It should be noted that the regulation offers very broad possibilities for seizure of the ship and its cargo: “in the interests of justice, international peace and security or the law” (sic). This point is crucial, because one of the major reasons why seizures of merchant ships are rare is the cost generated by the detention of the ship and its crew at the dock at the expense of the State carrying out the seizure. In the circumstances, the sale of more than two million barrels of crude oil alone could earn the Government of Gibraltar more than $100 million, which would more than cover most imaginable costs.

What the European sanctions say in the circumstances

The rule 36/2012 prohibits the import into the EU of petroleum products from Syria, but not the transit to Syria of petroleum products. It is therefore not on this basis that the government of Gibraltar can rely.

Collaboration with an entity designated by the sanctions (the Banyas refinery) appears to be the justification given.

Under Article 14 of Regulation 36/2012[1], "all funds and resources belonging to EU designated entities are frozen, no funds or economic resources may be made available, directly or indirectly, to the intended entities and it is prohibited to knowingly participate in any activity intended to circumvent measures freezing and non-provision of funds and resources”.

The reasoning justifying the collision could thus be as follows:

  • The Grace 1 brings crude oil to the Banyas refinery (this remains to be proven – but documents were seized on board and testimonies from the crew obtained).
  • The sale of petroleum products resulting from the refining of this oil would be likely to provide resources to the Banyas refinery,
  • The Banyas refinery belongs to a company designated on the list of entities for which funds are frozen on EU territory and any “circumvention” activity is prohibited,
  • The Grace 1, by entering the territory of the Union, is “guilty” of violating a ban on circumventing the measures of non-provision of resources to a designated entity,
  • The Grace 1 having been deflagged by Panama and having no known flag, the Government of Gibraltar has the "right" to exercise jurisdiction as long as it is in its territorial waters without reference to any country, for, in circumstances, enforce EU sanctions which apply "on board any aircraft or vessel under the jurisdiction of a Member State" according to the instructions relating to the application of EU sanctions,
  • Under local regulations, the Gibraltar government has the right to detain the vessel on suspicion while an investigation is carried out to look for possible evidence.

We see, the devil is in the details and, at no time, does the reasoning involve Iran, nor the United Kingdom government in London...

Beyond the form, the substance – elements of the international political context

There is no doubt, on a political level, that London wishes to participate in the American approach of “maximum” pressure on Iran. But the important thing for the British is to do so while absolutely safeguarding the legal bases and the integrity of the law of the sea. Vis-à-vis Russia (in the Black Sea) and China (in the Taiwan Strait and in the South China Sea), Western countries intend to preserve freedom of navigation and international law. It is therefore not a question of engaging in boarding of Iranian oil tankers without any legal basis. This would put into perspective any Russian or Chinese violation of maritime law against a backdrop of respect for variable geometry law.
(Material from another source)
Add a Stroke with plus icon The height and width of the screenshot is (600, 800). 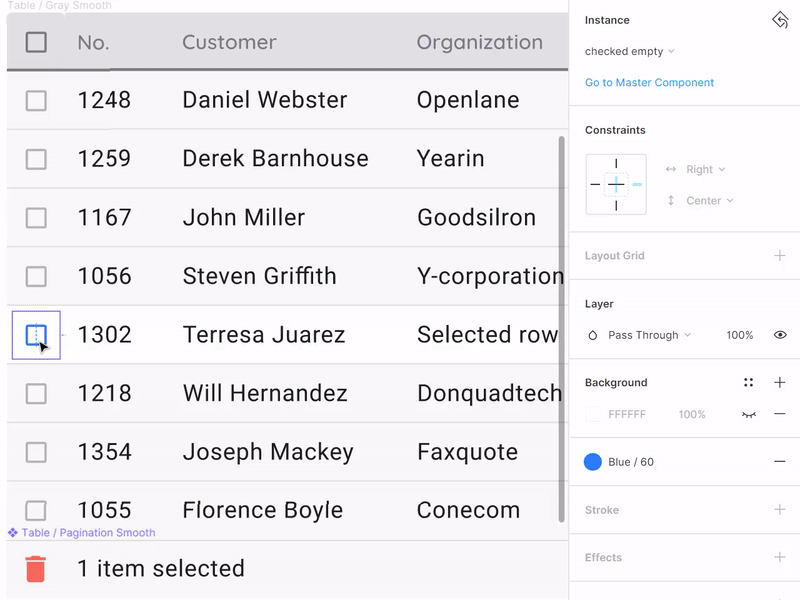780,510
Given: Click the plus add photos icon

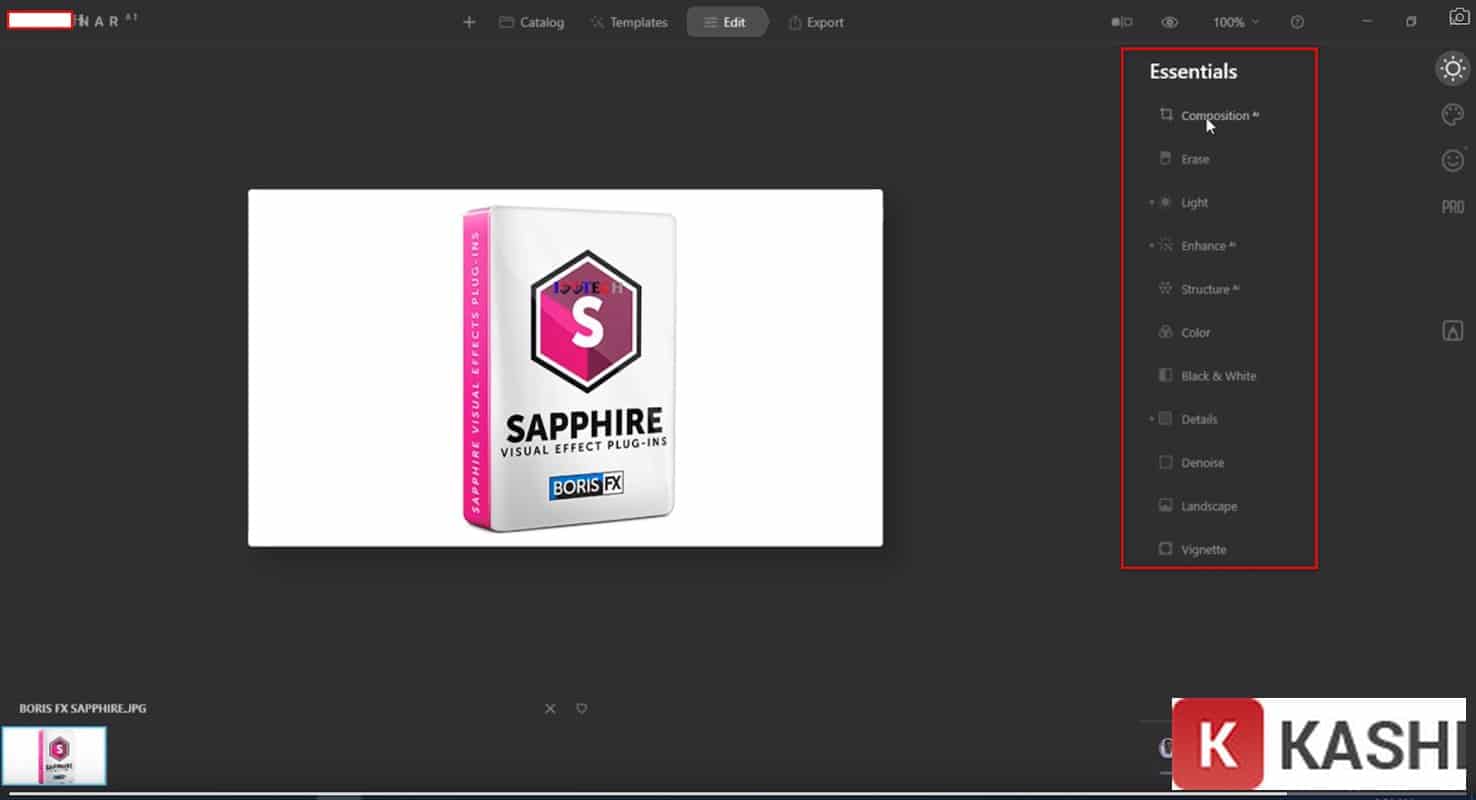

In the end, the British justification appears thin, but nevertheless convincing. It does not constitute an “extraterritorial extension” of European sanctions on Panama or Iran, since the ship was “deflagged”. Nor does it constitute an operation going against the right of transit, since the Grace 1 had voluntarily entered the waters of Gibraltar with the intention of refueling there.

It clearly represents a police action by the coastal State, which exercises jurisdiction in its territorial waters and enforces its laws and regulations. One point is important to consider if the legal justification is accepted by the European Union (the Government of Gibraltar has officially notified Brussels): all the States of the Union could (should?) therefore do the same. But the Grace 1 must have passed at one time or another in Spanish waters to cross the Strait of Gibraltar, as indicated by this map of territorial waters:

GibralMapWaters Defense Analysis | Defense institutional communication | Embargo and military blockade

Spain, which accused (with a patent but customary lack of tact) the government of Gibraltar of acting under "American pressure" could therefore, in any event, have seized the ship, as well as any ship may be suspected of violating European sanctions... It should be noted that Madrid is following the matter closely: as Spain does not recognize the British territorial waters around Gibraltar, its government is preparing to send a protest to London for "violation Spanish territorial waters. Madrid nevertheless declared not having opposed the intervention which concerned the application of European sanctions. A Spanish ship also “monitored” the operation.

On the merits of the case, there is no doubt that it was Iran which was targeted and that the United Kingdom government was "heavily involved": in the absence of any link between the Grace 1, its shipowner and the Banyas refinery as an open source, the intelligence could only come from London or Washington. The timing of the publication of the Gibraltar regulations also suggests that the seizure was long premeditated, as was the presence of the 42 Commandos, which is based in Devon and which it is difficult to imagine was deployed on the basis of an unexpected request from the Gibraltar Port Authority. Finally, the deflagging by Panama on the basis of a report for “terrorist financing” the details of which have not been communicated again suggests a premeditated Anglo-Saxon action.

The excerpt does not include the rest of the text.